(Exercise description)
Give the records back in full, exactly as they read.

(Data for processing)
-- Opening Marker --
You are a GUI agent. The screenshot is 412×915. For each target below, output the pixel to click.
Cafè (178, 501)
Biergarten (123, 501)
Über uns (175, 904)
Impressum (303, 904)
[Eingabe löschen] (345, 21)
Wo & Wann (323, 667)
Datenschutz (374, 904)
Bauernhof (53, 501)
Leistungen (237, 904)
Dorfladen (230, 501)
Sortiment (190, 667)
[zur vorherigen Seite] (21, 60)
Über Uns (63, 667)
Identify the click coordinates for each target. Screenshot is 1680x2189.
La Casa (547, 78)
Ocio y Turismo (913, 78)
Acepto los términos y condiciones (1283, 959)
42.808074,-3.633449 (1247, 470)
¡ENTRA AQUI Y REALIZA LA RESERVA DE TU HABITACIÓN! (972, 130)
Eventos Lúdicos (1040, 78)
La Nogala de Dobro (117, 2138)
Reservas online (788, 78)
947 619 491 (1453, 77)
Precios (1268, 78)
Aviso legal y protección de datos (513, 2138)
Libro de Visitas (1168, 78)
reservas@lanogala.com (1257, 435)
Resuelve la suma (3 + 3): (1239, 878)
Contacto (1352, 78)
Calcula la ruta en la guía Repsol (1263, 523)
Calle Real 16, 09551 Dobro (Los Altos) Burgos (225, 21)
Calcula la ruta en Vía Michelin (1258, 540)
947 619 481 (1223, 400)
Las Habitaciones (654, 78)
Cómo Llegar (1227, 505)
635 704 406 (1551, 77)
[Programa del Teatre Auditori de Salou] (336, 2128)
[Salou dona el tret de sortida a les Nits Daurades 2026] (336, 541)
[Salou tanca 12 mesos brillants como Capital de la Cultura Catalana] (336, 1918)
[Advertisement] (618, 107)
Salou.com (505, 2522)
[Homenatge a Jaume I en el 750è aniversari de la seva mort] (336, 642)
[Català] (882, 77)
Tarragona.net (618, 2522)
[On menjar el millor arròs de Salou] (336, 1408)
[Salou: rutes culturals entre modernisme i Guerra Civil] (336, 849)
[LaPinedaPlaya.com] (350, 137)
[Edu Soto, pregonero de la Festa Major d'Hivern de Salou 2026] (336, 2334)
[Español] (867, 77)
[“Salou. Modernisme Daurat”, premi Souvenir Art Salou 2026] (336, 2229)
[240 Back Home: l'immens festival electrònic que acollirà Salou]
-- Closing Marker --
(Output of the task)
You are a GUI agent. The screenshot is 412×915. For each target below, output the pixel to click.
Cafè (178, 501)
Biergarten (123, 501)
Über uns (175, 904)
Impressum (303, 904)
[Eingabe löschen] (345, 21)
Wo & Wann (323, 667)
Datenschutz (374, 904)
Bauernhof (53, 501)
Leistungen (237, 904)
Dorfladen (230, 501)
Sortiment (190, 667)
[zur vorherigen Seite] (21, 60)
Über Uns (63, 667)
Identify the click coordinates for each target. Screenshot is 1680x2189.
La Casa (547, 78)
Ocio y Turismo (913, 78)
Acepto los términos y condiciones (1283, 959)
42.808074,-3.633449 (1247, 470)
¡ENTRA AQUI Y REALIZA LA RESERVA DE TU HABITACIÓN! (972, 130)
Eventos Lúdicos (1040, 78)
La Nogala de Dobro (117, 2138)
Reservas online (788, 78)
947 619 491 (1453, 77)
Precios (1268, 78)
Aviso legal y protección de datos (513, 2138)
Libro de Visitas (1168, 78)
reservas@lanogala.com (1257, 435)
Resuelve la suma (3 + 3): (1239, 878)
Contacto (1352, 78)
Calcula la ruta en la guía Repsol (1263, 523)
Calle Real 16, 09551 Dobro (Los Altos) Burgos (225, 21)
Calcula la ruta en Vía Michelin (1258, 540)
947 619 481 (1223, 400)
Las Habitaciones (654, 78)
Cómo Llegar (1227, 505)
635 704 406 (1551, 77)
[Programa del Teatre Auditori de Salou] (336, 2128)
[Salou dona el tret de sortida a les Nits Daurades 2026] (336, 541)
[Salou tanca 12 mesos brillants como Capital de la Cultura Catalana] (336, 1918)
[Advertisement] (618, 107)
Salou.com (505, 2522)
[Homenatge a Jaume I en el 750è aniversari de la seva mort] (336, 642)
[Català] (882, 77)
Tarragona.net (618, 2522)
[On menjar el millor arròs de Salou] (336, 1408)
[Salou: rutes culturals entre modernisme i Guerra Civil] (336, 849)
[LaPinedaPlaya.com] (350, 137)
[Edu Soto, pregonero de la Festa Major d'Hivern de Salou 2026] (336, 2334)
[Español] (867, 77)
[“Salou. Modernisme Daurat”, premi Souvenir Art Salou 2026] (336, 2229)
[240 Back Home: l'immens festival electrònic que acollirà Salou]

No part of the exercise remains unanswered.